Через минуту оператор выстукивал в эфир:
«Наберите максимальную высоту зпт посмотрите что впереди и возвращайтесь Рудольф тчк Шевелев».
Головин продолжал полет. В 16 часов 32 минуты от него пришла лаконичная радиограмма.
«Широта 90 тчк под нами полюс зпт но закрыт сплошным слоем облаков тчк пробиться не удастся тчк легли обратный курс тчк Головин».
Все зааплодировали. Победа! Советские летчики на советском самолете достигли Северного полюса. Они доказали, что могут летать куда угодно, выполняя волю пославшей их партии и своего правительства. Чувство гордости за свою родину и великого патриотизма наполнило всех участников экспедиции. Мы все немедленно кинулись на аэродром. Но сколь переменчива погода Арктики! На купол ледника, где находится главный аэродром, наполз туман. Сначала он был редким, прозрачным, но постепенно плотнел, сгущался, закрыл солнце, и скоро уже нельзя было различить самолет в ста шагах. Затем наплыли облака. А на севере, в десяти километрах от острова, попрежнему светило солнце, на зимовке тумана не было. Мы разложили костры по углам аэродрома, но все понимали, что в таком тумане самолет благополучно приземлиться не может. Тогда Шевелев предложил принять Головина на маленькую площадку около зимовки, с которой обычно взлетал самолет Спирина. Иного выхода не было. Мы быстро разметили границы этого импровизированного аэродрома, выложили посадочное «Т» и приготовили дымовые шашки. Сообщили Головину план посадки. Но Головина не было, хотя срок его возвращения уже прошел. Самолет все время летел к острову по маяку и вдруг как-то выпрыгнул из ведущей зоны и потерялся. По его сигналам можно было понять, что самолет где-то недалеко и кружит в районе Рудольфа, но не в силах найти его из-за облачности и тумана. Горючее в баках было на исходе, и положение экипажа могло стать трагическим. Все молча вглядывались в мутный горизонт. На розыски вылетел Мазурук. Он вскоре вернулся, не найдя ничего.
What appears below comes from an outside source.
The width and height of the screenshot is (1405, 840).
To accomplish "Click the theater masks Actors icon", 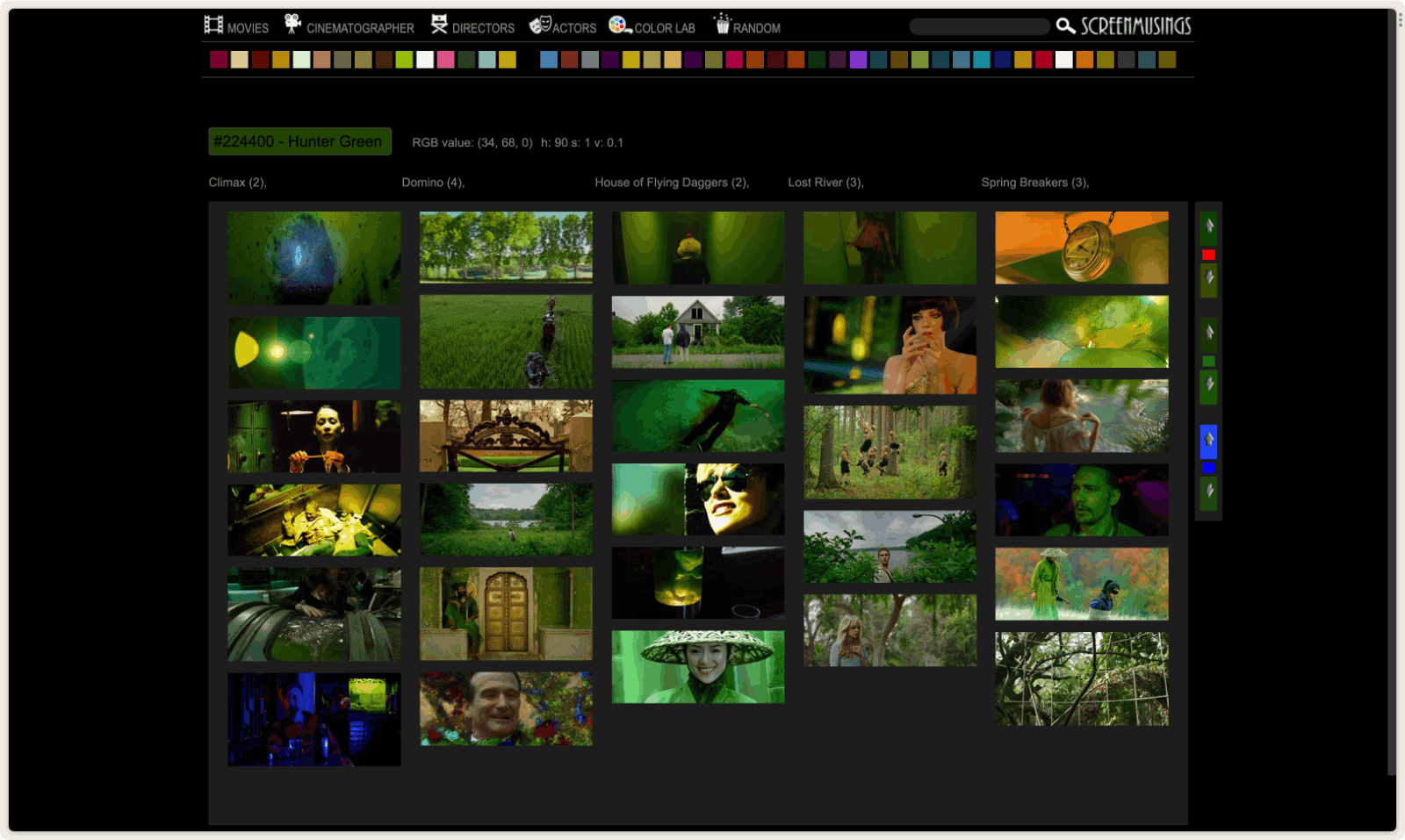I will point(539,24).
— Самолет! — закричал Ваня Шмандин.
Раздался общий вздох облегчения. С запада низко над открытой водой к острову несся самолет. Он со свистом промчался над домами зимовки и с ходу пошел на посадку. 22 часа 45 минут. Мягко коснувшись снега у буквы «Т», самолет побежал по аэродрому; неожиданно левый мотор остановился, и машина исчезла за горкой. Все опрометью бросились вперед. Вбежав на горку, мы увидели самолет. Он стоял на самом краю крутого спуска к морю. Понимая опасность положения, Кекушев и Терентьев на ходу выпрыгнули из машины и, вцепившись в стойки шасси, сколь могли, тормозили движение. Из кабины самолета вылез Головин. С трудом разминая затекшие руки и ноги, он устало и несколько деревянно поздоровался с восторженно встретившими его товарищами и сразу же прошел под фюзеляж. Отвернув краник бензинового бака, он долго смотрел на стекавшую вниз тонкую струйку горючего.
— Да, в притык, — тихо сказал он и, обернувшись, пояснил: — мотор заглох из-за недостатка горючего. Львович лежал у меня в ногах и помпой качал остатки.
Подошел Шмидт. Радостно обняв Головина, он горячо поздравил смелого летчика и его экипаж — первых советских людей, побывавших в районе северного полюса. Головин охотно, но кратко отвечал на вопросы. Видно было, что он очень утомлен непрерывным одиннадцатичасовым полетом, усугубленным бессонной ночью.